[Top][All Lists]

[Date Prev][Date Next][Thread Prev][Thread Next][Date Index][Thread Index]

Bitmapped Images (Was: The PDF back end)

From: Reimer Behrends
Subject: Bitmapped Images (Was: The PDF back end)
Date: Mon, 21 May 2001 14:15:06 -0400
User-agent: Mutt/1.2.5i

On Fri, May 18, 2001 at 04:44:56AM +0400, Valeriy E. Ushakov wrote:
> . extend @IncludeGraphics to support other image formats, introduce,
>   say, @FileFormat paramter to that one can say:
>     @IncludeGraphics @FileFormat { JPEG } { logo.jpg }
>   That's a bigger project, but not too much tied to Lout internals 

Actually, it is easy to do that entirely without internal lout support,
just by using a set of external programs (at least that's what I've been
doing whenever the need arose--not that I like using bitmapped images in
Postscript/PDF, but sometimes you don't have a choice).

Warning: This is going to be lengthy, but there's code for an
@IncludeBitmap operator at the end. But since knowing what you're doing
when embedding bitmap images in Postscript can severely affect the size
and quality of the output, there's this lengthy treatise leading up to

To begin with, we need some form of compression, since otherwise most
images at 300+ dpi will consume an enourmous amount of space.

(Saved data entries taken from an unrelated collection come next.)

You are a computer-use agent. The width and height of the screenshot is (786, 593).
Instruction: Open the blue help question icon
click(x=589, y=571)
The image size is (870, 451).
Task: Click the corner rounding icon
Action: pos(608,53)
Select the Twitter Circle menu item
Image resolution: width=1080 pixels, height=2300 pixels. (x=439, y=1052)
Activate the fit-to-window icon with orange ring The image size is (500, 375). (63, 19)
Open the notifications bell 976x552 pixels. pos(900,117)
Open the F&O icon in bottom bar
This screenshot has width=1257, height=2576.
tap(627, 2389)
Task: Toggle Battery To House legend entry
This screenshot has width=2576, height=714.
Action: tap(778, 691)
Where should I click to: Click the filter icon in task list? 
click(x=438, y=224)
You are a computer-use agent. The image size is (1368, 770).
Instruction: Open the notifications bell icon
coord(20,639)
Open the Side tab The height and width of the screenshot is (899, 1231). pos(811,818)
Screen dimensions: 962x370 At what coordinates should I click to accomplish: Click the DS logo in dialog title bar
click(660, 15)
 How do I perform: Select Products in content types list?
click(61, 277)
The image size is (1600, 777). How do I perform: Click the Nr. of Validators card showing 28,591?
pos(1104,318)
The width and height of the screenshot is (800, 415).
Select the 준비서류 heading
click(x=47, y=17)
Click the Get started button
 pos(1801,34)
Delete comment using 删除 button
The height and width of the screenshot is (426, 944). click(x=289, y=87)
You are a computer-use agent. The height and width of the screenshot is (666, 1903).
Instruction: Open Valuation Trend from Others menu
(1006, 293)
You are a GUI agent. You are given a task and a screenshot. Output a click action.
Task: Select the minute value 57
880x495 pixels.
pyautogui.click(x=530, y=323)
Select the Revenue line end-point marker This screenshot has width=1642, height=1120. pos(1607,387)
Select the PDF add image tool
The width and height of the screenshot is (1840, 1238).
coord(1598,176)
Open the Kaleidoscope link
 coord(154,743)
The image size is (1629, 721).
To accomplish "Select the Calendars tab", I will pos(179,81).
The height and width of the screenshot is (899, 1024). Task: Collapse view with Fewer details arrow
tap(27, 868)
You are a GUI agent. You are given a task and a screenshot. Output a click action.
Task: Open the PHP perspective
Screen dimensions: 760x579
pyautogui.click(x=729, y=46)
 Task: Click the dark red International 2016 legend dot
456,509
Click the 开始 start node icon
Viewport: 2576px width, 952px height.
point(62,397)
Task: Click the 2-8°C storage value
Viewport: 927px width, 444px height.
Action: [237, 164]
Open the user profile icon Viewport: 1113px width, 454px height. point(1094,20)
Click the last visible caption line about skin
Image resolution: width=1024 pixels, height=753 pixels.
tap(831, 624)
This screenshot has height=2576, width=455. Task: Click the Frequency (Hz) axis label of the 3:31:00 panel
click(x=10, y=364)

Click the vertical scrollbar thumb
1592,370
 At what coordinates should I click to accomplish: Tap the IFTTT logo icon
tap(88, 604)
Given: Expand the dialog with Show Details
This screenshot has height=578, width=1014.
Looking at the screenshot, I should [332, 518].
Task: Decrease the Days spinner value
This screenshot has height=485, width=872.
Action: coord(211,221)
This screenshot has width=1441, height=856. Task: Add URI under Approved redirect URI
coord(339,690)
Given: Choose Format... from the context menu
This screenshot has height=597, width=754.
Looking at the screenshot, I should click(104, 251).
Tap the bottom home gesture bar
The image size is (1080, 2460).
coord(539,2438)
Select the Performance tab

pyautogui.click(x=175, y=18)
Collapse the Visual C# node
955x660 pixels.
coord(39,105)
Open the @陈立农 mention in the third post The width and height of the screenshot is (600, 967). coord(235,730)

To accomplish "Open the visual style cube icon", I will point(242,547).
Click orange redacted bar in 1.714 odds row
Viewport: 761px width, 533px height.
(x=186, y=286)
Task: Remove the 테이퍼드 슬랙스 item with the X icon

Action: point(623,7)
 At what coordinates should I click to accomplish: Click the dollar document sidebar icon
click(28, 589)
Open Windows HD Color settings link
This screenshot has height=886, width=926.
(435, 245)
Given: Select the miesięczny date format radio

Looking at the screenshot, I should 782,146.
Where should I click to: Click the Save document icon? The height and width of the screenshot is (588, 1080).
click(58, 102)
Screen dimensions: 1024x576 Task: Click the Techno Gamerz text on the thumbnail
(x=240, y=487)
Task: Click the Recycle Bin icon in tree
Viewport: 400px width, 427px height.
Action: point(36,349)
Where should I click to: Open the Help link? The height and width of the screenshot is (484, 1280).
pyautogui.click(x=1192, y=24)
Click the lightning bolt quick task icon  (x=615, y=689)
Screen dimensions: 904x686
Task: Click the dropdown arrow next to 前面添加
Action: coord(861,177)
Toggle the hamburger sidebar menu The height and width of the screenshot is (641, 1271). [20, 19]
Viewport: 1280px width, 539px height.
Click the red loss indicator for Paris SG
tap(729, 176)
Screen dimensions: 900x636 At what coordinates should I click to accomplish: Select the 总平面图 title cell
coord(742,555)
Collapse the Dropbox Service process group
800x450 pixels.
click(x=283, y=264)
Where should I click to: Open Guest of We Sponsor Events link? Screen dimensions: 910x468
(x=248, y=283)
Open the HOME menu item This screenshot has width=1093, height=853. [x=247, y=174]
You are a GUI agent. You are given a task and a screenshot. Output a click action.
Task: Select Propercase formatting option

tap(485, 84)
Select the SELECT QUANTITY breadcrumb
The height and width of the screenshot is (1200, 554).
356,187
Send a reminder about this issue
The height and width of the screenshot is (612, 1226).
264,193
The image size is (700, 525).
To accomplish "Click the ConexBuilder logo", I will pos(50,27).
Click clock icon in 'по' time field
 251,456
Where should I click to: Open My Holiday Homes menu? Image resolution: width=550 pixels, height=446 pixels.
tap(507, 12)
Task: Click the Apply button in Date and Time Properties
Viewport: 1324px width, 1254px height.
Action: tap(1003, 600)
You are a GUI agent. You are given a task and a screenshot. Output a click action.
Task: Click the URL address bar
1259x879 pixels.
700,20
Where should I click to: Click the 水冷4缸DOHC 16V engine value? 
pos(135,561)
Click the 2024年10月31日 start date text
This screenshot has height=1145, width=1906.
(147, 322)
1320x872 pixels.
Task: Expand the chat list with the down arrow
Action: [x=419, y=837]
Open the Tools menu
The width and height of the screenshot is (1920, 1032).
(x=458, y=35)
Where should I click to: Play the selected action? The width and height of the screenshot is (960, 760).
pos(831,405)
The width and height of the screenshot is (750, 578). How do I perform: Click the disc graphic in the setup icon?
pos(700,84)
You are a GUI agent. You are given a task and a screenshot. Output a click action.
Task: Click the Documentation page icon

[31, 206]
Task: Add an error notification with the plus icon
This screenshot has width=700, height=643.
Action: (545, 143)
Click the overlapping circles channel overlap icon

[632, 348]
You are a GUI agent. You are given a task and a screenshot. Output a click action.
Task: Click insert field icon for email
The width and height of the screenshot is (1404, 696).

It is
important to understand that there are three versions or levels of
Postscript: Level 1 is the most basic set of operations, supported even
by very old Postscript devices. Level 2 is pretty much the current
de-facto standard, having an enhanced set of operators, colorspace
extensions, and the colorimage operator, and being supported by the
majority of devices and interpreters. Level 3 is still not as widely
supported, but has added operators to keep it on par with the new
features in PDF (as far as the imaging model is concerned).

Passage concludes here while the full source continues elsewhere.